++++ Exercise materials
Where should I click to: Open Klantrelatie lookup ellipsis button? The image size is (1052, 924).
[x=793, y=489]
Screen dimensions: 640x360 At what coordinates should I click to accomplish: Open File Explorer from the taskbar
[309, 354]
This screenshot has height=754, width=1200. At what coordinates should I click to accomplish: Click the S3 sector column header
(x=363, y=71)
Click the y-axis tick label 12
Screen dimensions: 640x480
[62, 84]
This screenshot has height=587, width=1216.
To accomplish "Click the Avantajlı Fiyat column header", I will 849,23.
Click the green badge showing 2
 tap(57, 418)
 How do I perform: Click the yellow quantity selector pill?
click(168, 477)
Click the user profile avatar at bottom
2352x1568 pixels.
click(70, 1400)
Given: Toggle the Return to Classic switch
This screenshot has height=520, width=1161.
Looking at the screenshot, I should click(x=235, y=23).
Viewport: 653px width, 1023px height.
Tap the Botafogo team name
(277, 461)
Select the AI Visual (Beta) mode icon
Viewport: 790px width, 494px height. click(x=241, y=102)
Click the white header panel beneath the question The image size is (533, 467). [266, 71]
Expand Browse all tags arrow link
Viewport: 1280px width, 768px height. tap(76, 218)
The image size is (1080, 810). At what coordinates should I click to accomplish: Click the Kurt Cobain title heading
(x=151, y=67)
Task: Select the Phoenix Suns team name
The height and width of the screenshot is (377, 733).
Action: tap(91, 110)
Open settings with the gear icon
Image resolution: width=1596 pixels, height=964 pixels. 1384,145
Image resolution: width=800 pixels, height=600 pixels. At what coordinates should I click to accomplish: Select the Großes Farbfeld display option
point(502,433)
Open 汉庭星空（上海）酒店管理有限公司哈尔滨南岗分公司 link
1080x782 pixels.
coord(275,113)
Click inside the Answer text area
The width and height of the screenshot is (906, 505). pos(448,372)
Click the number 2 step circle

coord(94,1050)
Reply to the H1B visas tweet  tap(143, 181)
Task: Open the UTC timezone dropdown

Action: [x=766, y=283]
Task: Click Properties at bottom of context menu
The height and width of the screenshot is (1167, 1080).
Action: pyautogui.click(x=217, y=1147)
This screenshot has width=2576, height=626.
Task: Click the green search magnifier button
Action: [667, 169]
++++++++
= Work required =
Lines from the entries that contain the word "bottom" are what the answer must hold.

= Response for this exercise =
Click the user profile avatar at bottom
Task: Click Properties at bottom of context menu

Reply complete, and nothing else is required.